- WHAT TO PRODUCE: When a line of the entries contains "with", please list that line.

- RECORD SET:
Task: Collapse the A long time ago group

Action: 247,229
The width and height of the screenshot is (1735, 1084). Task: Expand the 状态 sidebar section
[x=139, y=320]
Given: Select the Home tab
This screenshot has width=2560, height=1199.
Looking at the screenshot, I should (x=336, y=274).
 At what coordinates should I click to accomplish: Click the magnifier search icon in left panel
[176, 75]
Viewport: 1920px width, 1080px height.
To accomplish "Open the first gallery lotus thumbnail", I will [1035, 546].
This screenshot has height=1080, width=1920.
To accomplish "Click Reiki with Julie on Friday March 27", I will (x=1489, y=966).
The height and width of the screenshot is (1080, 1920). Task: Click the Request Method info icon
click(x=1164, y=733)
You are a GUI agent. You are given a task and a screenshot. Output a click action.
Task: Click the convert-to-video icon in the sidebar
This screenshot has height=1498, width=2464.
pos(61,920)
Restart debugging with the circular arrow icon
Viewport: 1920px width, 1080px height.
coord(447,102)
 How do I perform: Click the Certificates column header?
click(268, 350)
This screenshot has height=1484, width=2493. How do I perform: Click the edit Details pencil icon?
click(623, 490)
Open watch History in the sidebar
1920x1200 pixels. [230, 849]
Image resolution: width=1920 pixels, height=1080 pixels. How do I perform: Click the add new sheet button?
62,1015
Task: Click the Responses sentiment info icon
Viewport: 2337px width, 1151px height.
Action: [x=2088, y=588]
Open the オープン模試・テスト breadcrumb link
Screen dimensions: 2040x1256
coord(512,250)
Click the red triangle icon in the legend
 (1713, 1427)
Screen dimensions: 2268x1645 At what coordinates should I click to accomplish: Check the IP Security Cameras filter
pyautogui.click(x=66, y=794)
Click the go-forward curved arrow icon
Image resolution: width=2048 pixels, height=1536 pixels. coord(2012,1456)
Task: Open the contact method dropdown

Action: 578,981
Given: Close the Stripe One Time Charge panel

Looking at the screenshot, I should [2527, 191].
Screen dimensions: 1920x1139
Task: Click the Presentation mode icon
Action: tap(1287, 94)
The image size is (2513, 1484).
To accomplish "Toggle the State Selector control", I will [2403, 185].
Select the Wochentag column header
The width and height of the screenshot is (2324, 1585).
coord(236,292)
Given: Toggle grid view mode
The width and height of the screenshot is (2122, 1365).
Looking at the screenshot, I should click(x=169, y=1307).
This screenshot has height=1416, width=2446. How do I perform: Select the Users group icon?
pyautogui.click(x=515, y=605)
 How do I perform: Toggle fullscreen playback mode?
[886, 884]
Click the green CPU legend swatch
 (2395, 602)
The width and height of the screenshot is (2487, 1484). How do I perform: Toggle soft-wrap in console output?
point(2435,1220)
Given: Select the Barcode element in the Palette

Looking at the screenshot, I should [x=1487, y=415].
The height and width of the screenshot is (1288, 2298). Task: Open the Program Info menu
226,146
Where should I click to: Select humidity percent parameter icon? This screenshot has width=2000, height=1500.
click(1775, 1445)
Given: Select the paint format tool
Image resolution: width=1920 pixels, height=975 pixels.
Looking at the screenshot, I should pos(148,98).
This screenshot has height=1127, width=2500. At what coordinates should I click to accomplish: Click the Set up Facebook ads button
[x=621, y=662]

- RESPONSE AREA:
To accomplish "Click Reiki with Julie on Friday March 27", I will (x=1489, y=966).
Restart debugging with the circular arrow icon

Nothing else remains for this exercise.